§ **Requirements**
• A. In the orchid forum thread, what size pot is abax's Conestoga growing in?
• B. Decide whether each statement agrees with the orchid forum thread, answering yes or no and quoting the deciding words: (i) iwillard's plant is currently in a 4" pot. (ii) NYEric advises dividing the plant. (iii) abax's plant has never bloomed.
• C. Extend the orchid forum thread beyond its final line.

§ **Text shown**
___

# Paph.conestoga



## iwillard (May 21, 2014)

I don't know if this is the right section to ask questions but here I go!

Is this Paph. dividable? It is now in a 4" pot and it's beginning to outgrow it. Roots fits perfectly in that pot but the foliage is spilling out.


----------



## NYEric (May 21, 2014)

Why divide it? the best plants are usually specimen. Put it in a bigger pot.


----------



## iwillard (May 21, 2014)

I keep putting into bigger pot and still no flowers or buds. I thought perhaps it is gotten so crowded,it has lost the ability to bud. 
Roots looks very good,all new growth tips everywhere so,what ails this elderly lady? 

Do have to whisper sweet nothings to get it to bloom?


----------



## abax (May 21, 2014)

I have one in an 8" pot and growing out of it and it's never bloomed or even
shown any interest in budding. Sweet nothings haven't worked, rude
language isn't working. It's a lovely, healthy plant so I don't know what
ails it. If you figure out something, let me know please. Perhaps we have
the only two non-blooming Conestogas in the world.


----------



## John M (May 22, 2014)

Isn't that a bud sheath in the growth that is just to the right of centre?


----------



## iwillard (May 22, 2014)

No John,I wish they were. It's like hair,it's growing more leaves instead of sheath. When older leaves dies off,roots starts growing out in their place. 

I have another one similar "Randschild lace",I bought when the flowers were bashed a bit after a show. That one is trying to die,as soon as I say (die,see if I care) it starts putting out new leaves galore. but no sheath as of yet.


----------



## NYEric (May 22, 2014)

They are infamous for not blooming. That's probably why you see big multigrowth plants for sale.


----------



## naoki (May 22, 2014)

A good candidate of gibberelin treatment? Gibberellic acid (GA3) is fairly easy to get hold of.


----------



## PaphMadMan (May 22, 2014)

___

§ **Supplied information**
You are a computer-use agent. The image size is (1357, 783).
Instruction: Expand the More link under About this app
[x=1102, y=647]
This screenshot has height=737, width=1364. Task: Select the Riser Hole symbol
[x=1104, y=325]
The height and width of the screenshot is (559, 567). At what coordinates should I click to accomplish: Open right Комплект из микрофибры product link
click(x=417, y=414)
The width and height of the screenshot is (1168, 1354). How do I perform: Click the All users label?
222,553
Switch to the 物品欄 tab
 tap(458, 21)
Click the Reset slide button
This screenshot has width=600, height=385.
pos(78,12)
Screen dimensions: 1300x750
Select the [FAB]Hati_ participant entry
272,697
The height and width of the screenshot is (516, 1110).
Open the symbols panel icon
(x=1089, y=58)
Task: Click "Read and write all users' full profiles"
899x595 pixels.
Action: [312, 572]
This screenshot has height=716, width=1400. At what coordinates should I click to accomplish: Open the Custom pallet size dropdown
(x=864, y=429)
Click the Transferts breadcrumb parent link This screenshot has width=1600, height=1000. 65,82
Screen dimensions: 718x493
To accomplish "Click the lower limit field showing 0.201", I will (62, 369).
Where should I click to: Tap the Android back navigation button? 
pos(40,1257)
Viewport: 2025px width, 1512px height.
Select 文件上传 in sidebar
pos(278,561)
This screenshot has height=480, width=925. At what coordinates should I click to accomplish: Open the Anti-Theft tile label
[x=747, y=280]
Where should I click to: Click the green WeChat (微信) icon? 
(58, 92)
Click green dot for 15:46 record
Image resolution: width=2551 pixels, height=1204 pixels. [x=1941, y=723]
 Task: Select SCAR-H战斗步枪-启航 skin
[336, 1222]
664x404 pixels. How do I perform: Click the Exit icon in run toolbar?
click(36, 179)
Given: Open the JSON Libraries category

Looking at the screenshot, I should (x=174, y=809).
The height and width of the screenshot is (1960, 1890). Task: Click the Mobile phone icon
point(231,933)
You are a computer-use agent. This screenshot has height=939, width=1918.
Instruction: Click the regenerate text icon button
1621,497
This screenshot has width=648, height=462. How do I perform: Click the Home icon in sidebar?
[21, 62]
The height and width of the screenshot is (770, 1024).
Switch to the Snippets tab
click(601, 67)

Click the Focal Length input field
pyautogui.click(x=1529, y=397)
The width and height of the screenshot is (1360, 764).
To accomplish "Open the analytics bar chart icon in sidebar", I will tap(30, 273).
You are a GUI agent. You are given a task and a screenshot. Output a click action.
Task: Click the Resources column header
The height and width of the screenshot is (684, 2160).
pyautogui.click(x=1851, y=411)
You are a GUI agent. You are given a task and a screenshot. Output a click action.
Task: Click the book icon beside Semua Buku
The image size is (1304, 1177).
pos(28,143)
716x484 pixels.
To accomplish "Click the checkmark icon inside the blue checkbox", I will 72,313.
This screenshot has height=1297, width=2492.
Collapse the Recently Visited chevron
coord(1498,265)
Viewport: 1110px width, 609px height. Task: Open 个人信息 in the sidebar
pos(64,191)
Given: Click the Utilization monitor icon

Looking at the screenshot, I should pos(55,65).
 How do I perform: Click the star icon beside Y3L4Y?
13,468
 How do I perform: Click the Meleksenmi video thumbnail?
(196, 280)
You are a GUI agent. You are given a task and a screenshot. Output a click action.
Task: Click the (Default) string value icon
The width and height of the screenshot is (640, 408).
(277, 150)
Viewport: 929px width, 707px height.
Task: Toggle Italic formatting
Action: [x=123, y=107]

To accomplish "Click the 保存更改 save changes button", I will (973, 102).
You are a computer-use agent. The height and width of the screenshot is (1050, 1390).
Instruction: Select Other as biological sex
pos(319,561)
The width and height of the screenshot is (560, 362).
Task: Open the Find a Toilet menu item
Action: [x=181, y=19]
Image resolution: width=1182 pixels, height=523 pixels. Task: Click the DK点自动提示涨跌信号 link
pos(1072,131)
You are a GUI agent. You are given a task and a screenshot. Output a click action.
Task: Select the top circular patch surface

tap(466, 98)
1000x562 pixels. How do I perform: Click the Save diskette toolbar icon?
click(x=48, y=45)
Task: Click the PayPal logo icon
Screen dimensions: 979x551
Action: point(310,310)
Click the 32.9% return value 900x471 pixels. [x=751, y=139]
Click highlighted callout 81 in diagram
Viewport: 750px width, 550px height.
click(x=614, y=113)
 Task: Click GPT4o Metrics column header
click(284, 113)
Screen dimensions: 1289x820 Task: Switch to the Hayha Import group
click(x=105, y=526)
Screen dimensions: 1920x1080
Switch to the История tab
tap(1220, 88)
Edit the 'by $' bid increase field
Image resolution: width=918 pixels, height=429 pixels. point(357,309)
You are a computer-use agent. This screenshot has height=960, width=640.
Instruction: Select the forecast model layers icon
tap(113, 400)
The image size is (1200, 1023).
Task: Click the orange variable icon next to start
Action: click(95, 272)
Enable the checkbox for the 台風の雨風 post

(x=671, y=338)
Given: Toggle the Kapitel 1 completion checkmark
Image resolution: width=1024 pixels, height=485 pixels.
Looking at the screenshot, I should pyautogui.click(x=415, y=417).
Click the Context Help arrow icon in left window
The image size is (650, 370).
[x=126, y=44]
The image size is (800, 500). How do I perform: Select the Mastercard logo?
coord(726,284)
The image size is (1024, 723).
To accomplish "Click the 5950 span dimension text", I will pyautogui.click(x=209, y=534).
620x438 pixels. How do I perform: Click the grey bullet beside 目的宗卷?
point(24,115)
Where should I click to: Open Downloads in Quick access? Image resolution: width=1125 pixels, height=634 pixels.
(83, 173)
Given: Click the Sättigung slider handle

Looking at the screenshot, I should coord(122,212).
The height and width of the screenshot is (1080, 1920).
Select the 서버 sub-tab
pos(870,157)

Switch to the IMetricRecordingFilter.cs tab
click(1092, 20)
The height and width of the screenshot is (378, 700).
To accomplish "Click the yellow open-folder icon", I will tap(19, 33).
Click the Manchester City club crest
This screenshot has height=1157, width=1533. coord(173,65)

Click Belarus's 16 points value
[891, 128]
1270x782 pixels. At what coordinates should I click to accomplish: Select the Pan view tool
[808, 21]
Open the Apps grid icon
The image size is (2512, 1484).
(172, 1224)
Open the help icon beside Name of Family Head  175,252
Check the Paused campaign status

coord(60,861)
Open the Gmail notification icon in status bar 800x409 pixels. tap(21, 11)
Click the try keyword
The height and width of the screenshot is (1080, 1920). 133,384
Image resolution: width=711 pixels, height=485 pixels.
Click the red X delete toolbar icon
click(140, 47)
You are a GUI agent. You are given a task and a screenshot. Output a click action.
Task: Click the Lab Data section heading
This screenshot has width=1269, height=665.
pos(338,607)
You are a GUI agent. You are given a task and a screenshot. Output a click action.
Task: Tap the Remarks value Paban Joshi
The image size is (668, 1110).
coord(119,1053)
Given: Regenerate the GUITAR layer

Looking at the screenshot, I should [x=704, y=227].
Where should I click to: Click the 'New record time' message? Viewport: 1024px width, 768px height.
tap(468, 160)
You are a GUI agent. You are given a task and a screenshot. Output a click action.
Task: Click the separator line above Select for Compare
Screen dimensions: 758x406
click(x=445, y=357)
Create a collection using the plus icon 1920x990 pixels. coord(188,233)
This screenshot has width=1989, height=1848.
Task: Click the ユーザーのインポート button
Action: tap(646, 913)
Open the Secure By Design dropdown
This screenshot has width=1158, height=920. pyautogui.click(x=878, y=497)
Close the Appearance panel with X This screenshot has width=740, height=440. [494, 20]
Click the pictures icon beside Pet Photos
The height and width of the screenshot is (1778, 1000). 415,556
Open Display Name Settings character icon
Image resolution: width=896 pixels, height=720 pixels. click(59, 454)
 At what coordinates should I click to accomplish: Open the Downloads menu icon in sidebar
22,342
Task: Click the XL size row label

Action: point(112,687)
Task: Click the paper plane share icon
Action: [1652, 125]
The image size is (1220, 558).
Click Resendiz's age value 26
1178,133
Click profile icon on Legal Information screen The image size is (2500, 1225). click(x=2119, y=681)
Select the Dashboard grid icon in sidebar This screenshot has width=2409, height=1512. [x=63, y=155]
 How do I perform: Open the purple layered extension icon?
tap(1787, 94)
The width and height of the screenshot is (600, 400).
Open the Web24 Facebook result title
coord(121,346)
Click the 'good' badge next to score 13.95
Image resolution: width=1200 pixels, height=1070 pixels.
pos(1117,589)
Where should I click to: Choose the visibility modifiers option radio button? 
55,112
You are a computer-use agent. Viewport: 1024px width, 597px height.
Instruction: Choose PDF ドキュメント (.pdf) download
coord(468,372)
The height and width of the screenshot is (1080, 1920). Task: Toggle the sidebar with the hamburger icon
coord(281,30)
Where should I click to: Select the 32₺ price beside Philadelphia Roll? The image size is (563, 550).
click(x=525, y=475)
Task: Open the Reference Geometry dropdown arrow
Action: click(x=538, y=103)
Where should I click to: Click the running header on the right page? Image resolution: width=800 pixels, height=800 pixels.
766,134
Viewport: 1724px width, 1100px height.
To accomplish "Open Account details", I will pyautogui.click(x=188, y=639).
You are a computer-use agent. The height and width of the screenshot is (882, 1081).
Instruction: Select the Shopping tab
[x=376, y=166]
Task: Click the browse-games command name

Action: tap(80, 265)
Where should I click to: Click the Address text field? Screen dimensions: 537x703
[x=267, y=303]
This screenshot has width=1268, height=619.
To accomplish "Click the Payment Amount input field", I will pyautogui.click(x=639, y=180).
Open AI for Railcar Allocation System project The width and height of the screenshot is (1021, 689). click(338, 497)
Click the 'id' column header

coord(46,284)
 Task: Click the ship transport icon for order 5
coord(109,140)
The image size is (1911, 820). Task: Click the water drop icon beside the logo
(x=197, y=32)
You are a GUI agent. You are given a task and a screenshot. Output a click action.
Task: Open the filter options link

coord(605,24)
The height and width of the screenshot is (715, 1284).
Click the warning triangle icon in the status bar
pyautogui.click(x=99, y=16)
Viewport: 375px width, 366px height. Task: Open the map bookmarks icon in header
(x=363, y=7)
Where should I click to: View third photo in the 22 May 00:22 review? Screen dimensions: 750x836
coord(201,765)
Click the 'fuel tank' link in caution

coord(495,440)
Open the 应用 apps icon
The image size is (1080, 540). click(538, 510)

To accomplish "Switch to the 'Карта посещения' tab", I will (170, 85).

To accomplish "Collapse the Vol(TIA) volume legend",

___

§ **Exercise responses**
• A. An 8" pot.

• B.
(i) Yes: "It is now in a 4" pot"
(ii) No: "Why divide it? the best plants are usually specimen. Put it in a bigger pot."
(iii) Yes: "it's never bloomed or even shown any interest in budding"

• C.
Like many brachy x multi crosses, Conestoga (concolor x phil) can be reluctant to bloom. The only advantage to dividing it (certainly big enough) would be to experiment with different conditions on the 2 halves and see if you can trigger flowering. But if it was my plant I'd decrease nitrogen fertilizer, increase light, and maybe scare it with some summer heat and cold/dry winter (nothing too extreme) over the next year. Then if it doesn't bloom by fall next year I'd divide it, maybe trade a piece, and get creative.

Or I could give it a good home if you're ready to kick it too the curb.


----------



## iwillard (May 22, 2014)

naoki,

Found it on Amazon,I will ordered it and see if it gives me "a" flower next year,if not,I will kick it over to paphmadman's door and hope he can do paph magic with it.


----------



## SlipperFan (May 22, 2014)

From my own experience, I think it has to be multi-multiple growth plant to bloom. I wouldn't divide it.


----------



## abax (May 23, 2014)

Kirk, if my monster doesn't bloom by next season, I'll kick it your way or
at least a very large division to see what you can do with it. Conestoga is
beginning to piss me off!


----------



## naoki (May 23, 2014)

iwillard said:


> naoki,
> 
> Found it on Amazon,I will ordered it and see if it gives me "a" flower next year,if not,I will kick it over to paphmadman's door and hope he can do paph magic with it.



Cool, let us know how it goes. Here is the post talking about this.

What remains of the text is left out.